Record extracts:
□ □ □ □

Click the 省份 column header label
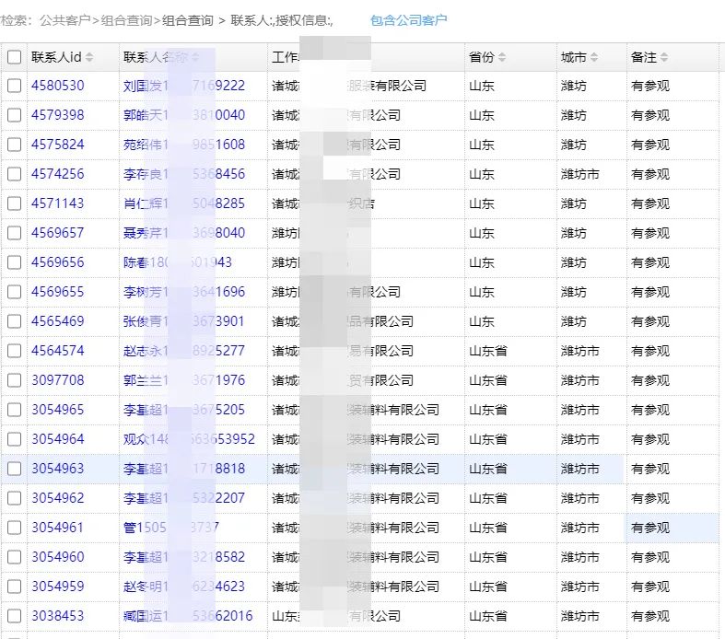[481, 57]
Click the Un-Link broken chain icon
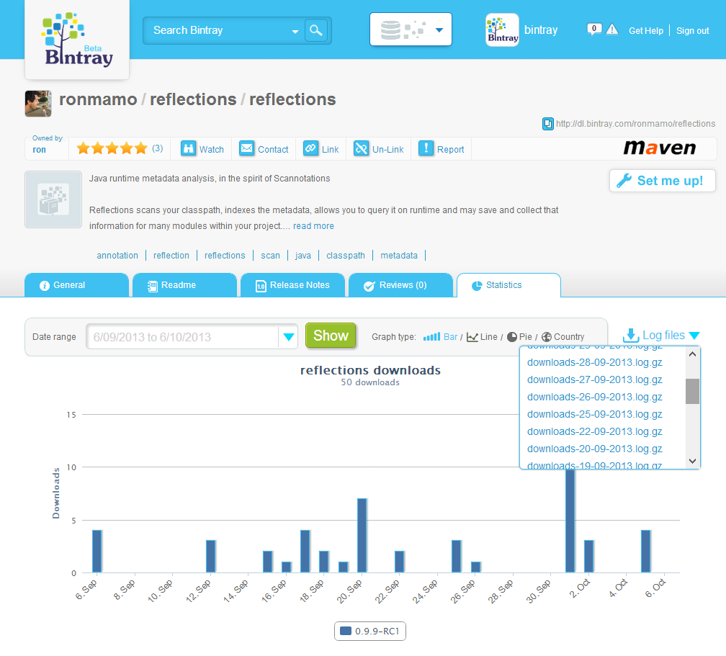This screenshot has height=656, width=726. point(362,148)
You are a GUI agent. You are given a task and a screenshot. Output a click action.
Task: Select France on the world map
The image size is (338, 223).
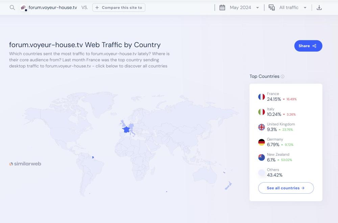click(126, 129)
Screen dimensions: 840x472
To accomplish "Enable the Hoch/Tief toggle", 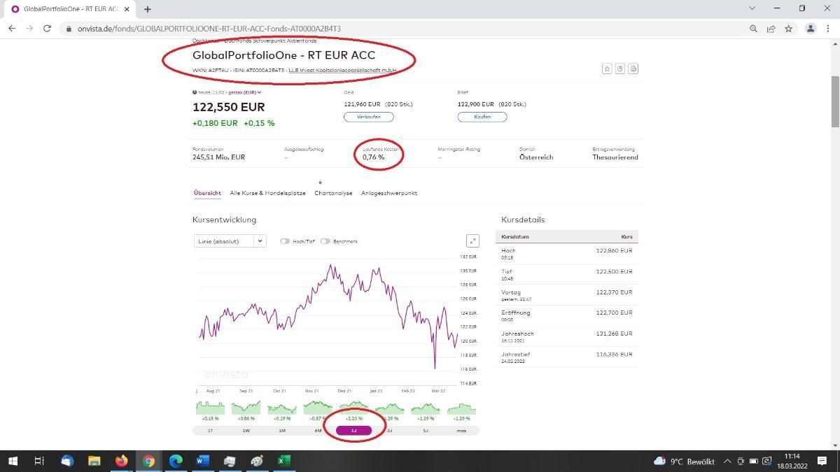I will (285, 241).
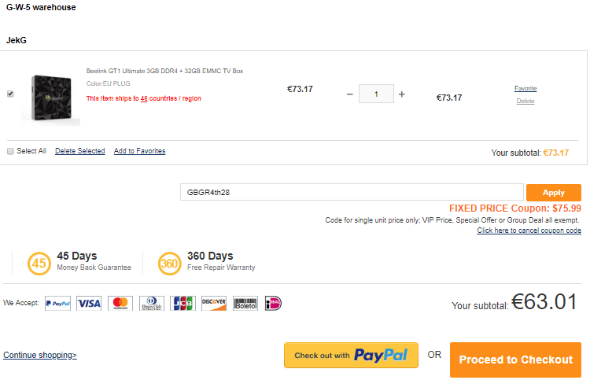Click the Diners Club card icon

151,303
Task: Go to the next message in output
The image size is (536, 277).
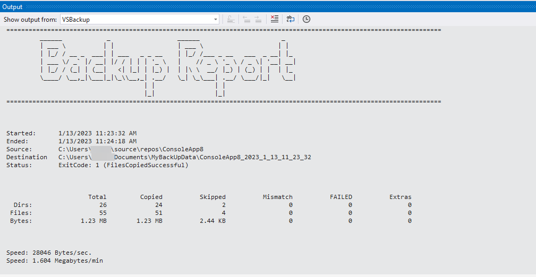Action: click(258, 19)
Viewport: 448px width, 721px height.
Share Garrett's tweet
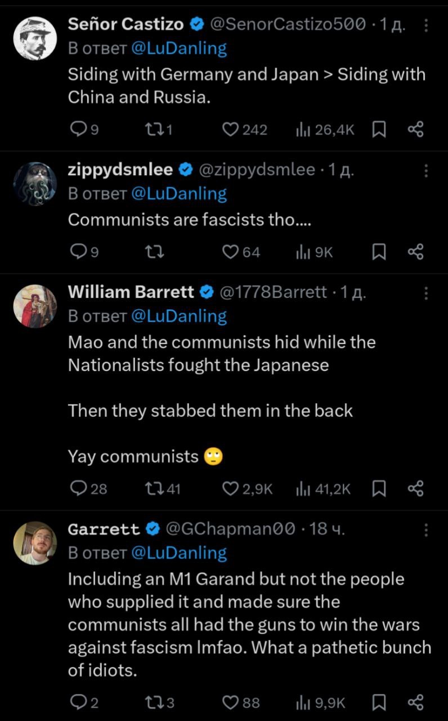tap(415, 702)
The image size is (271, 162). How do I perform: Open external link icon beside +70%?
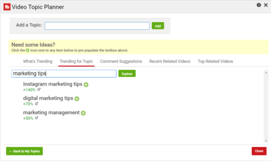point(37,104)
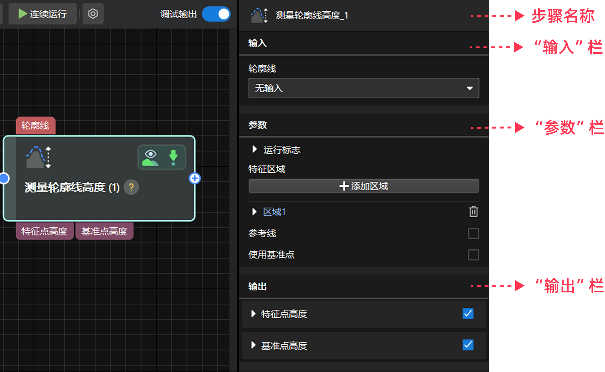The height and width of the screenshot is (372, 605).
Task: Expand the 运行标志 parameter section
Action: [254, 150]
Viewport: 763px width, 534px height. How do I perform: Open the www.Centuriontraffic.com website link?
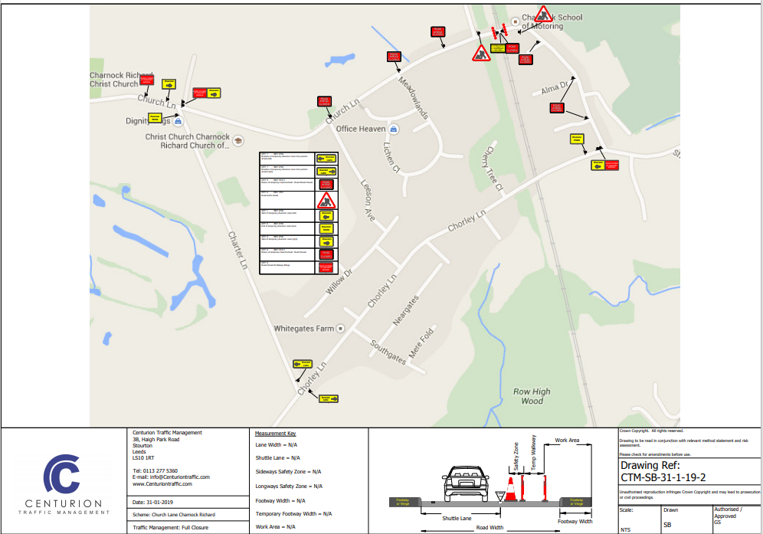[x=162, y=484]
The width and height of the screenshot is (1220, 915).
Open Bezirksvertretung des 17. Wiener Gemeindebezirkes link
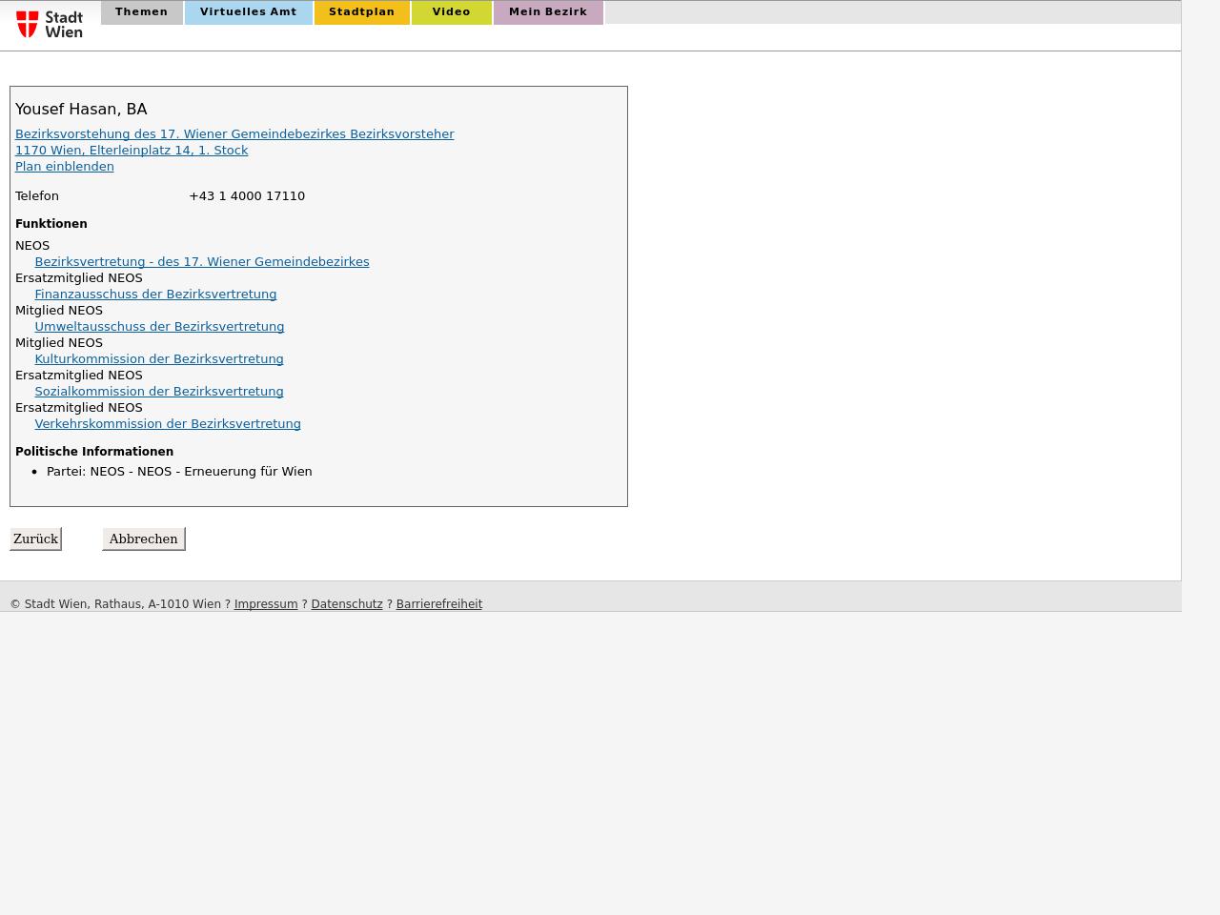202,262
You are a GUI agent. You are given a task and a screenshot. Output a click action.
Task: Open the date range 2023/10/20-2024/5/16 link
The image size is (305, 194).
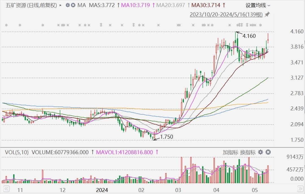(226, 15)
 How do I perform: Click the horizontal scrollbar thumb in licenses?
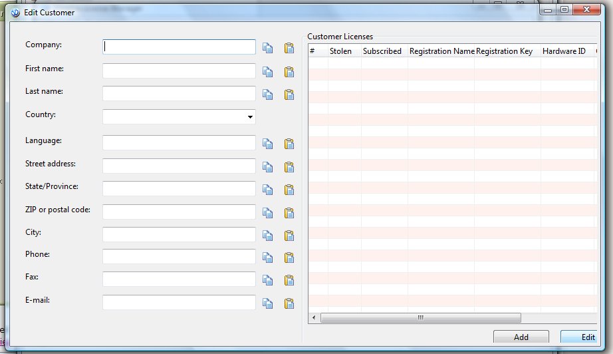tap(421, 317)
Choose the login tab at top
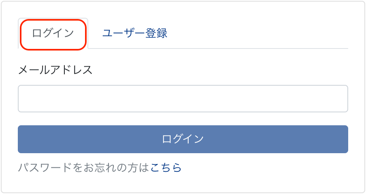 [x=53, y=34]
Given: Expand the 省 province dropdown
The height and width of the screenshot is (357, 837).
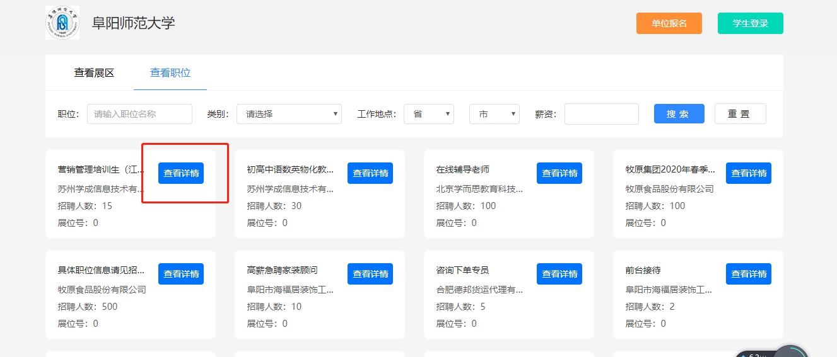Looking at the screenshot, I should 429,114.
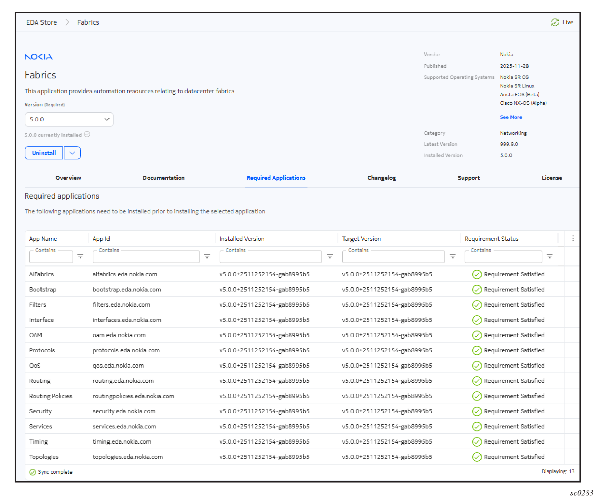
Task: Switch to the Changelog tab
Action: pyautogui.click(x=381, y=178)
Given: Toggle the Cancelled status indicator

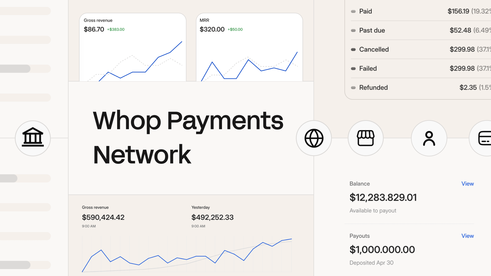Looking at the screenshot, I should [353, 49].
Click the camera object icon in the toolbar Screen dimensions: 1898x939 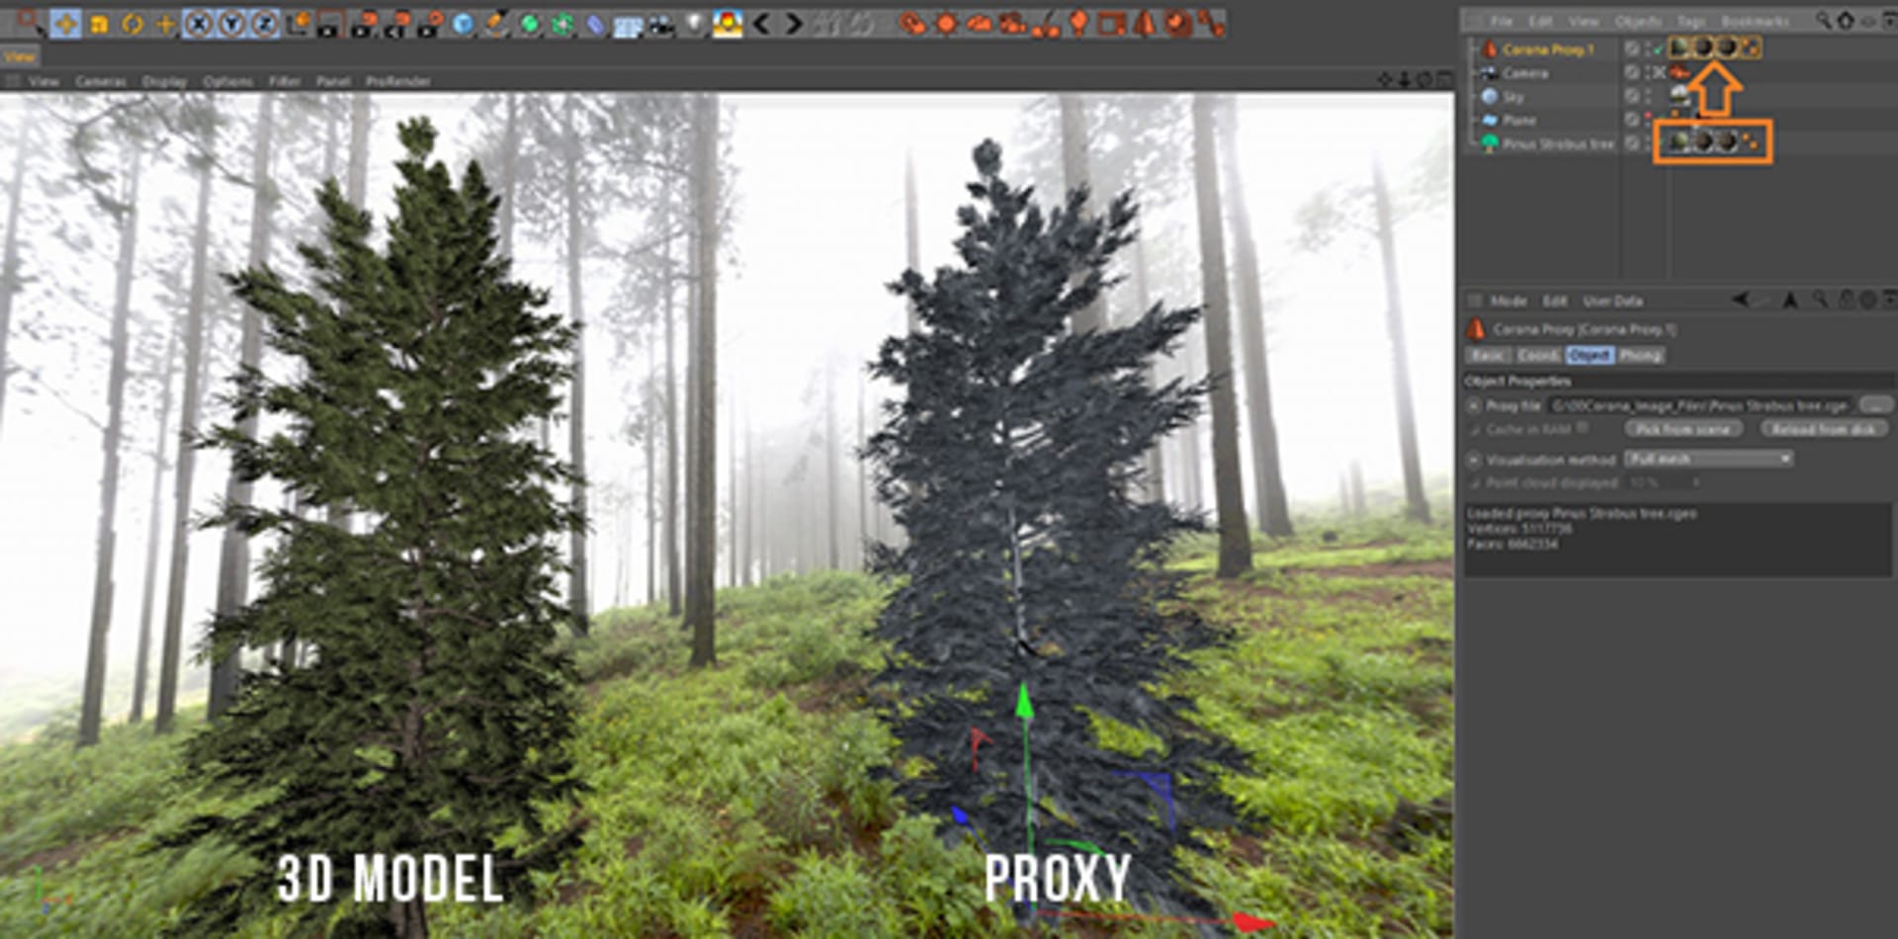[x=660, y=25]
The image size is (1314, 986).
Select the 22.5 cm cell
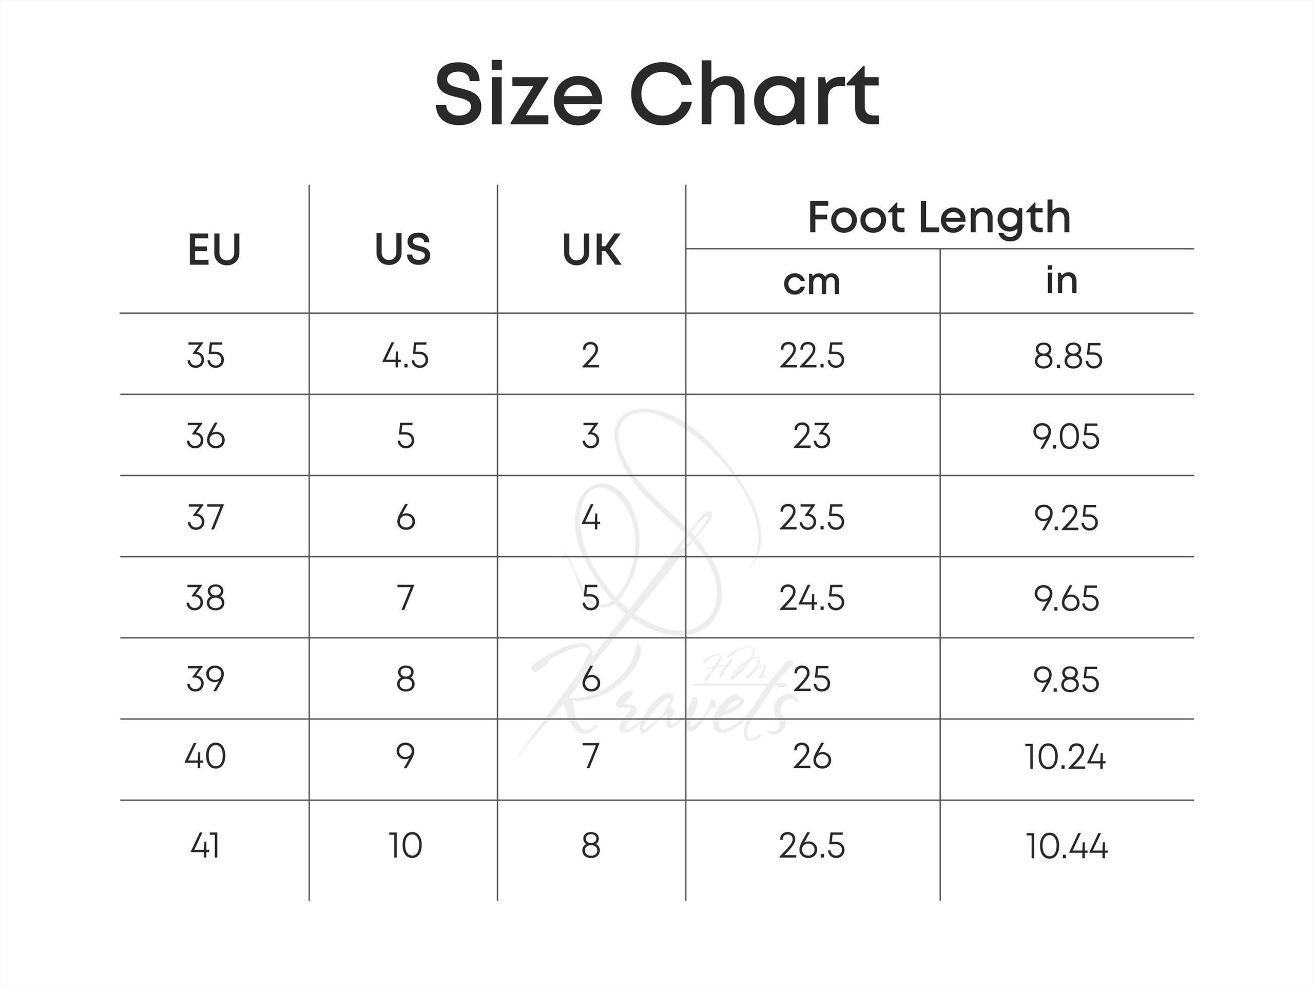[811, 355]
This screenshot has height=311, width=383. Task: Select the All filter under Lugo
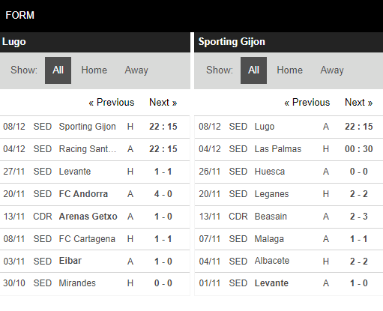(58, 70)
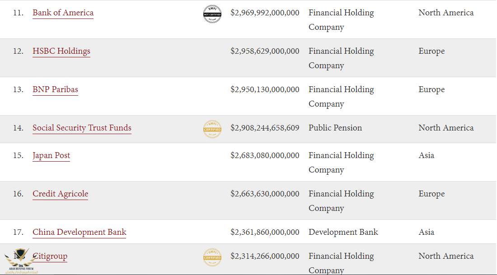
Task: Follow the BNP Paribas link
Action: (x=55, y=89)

□ □ □ □

Work instructions:
Below the records, copy the stretch from the line containing "Viewport: 448px width, 721px height." through the line containing "Action: [254, 150]" word for word, leaving the pictures out.

Task response:
Viewport: 448px width, 721px height.
Share Garrett's tweet
tap(415, 702)
The image size is (271, 162). How do I perform: Open external link icon beside +70%?
point(37,104)
The height and width of the screenshot is (372, 605).
Task: Expand the 运行标志 parameter section
Action: [254, 150]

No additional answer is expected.